__ASSIGNMENT__.
Make an exact copy of the listing underneath, skipping each picture.

__GIVEN ENTRIES__.
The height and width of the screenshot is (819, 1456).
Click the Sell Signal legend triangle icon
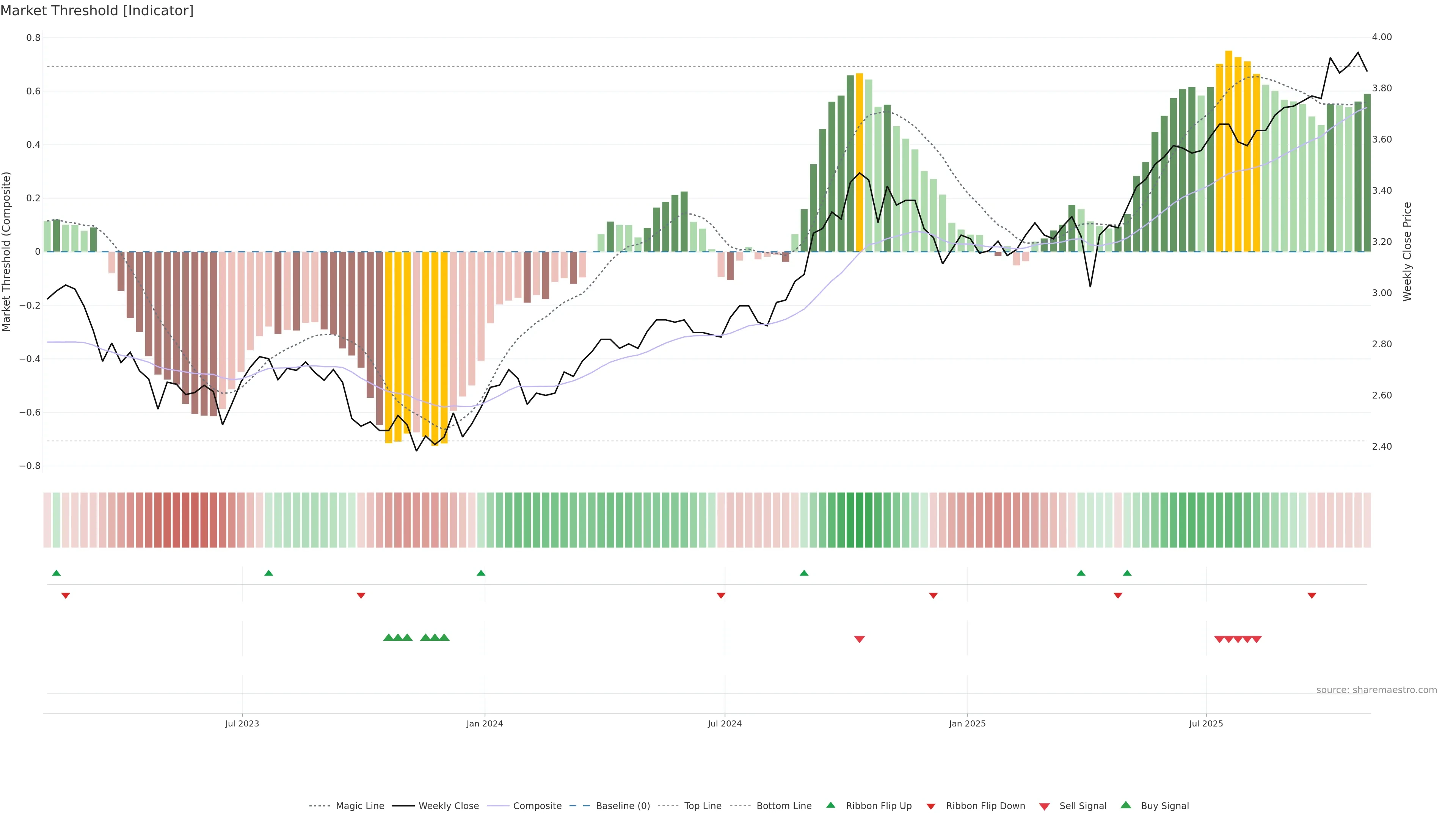tap(1044, 806)
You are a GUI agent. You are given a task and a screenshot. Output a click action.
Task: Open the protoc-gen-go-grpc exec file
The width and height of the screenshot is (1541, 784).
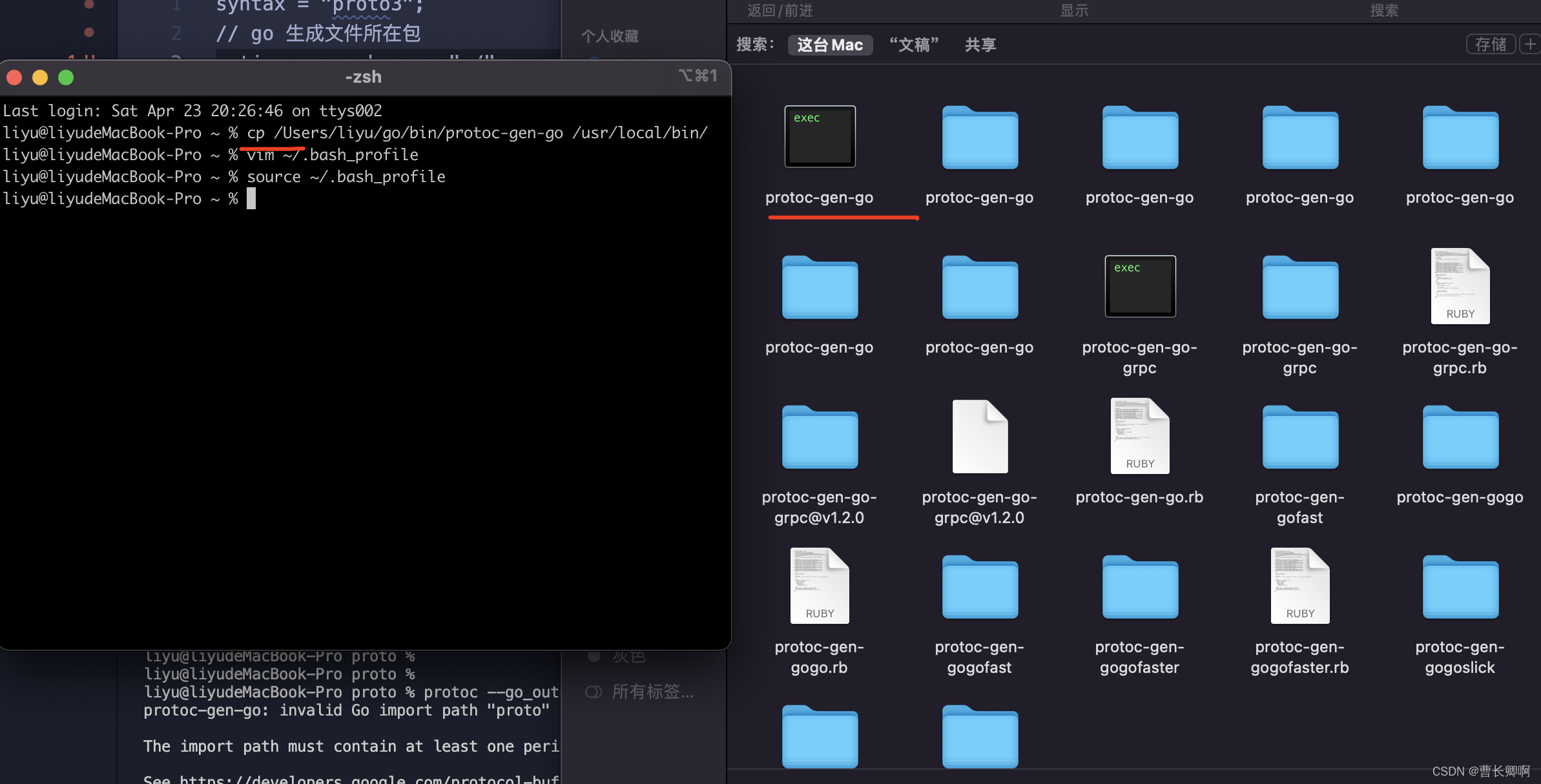tap(1140, 287)
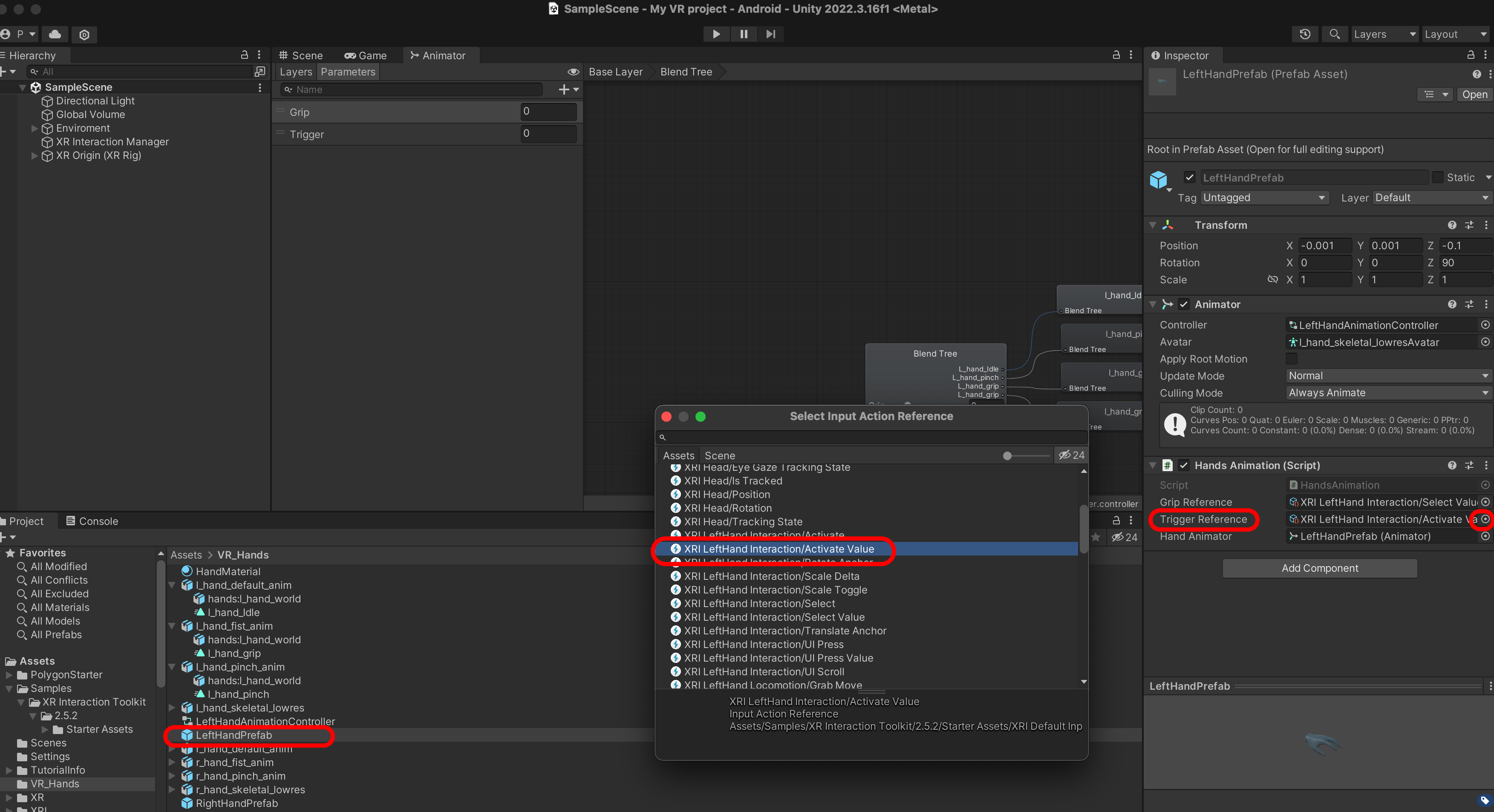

__OUTPUT FOR THIS EXERCISE__.
The height and width of the screenshot is (819, 1456).
Click the Sell Signal legend triangle icon
tap(1044, 806)
You are a GUI agent. You are given a task and a screenshot. Output a click action.
Task: Open the protoc-gen-go-grpc exec file
The width and height of the screenshot is (1541, 784).
tap(1140, 287)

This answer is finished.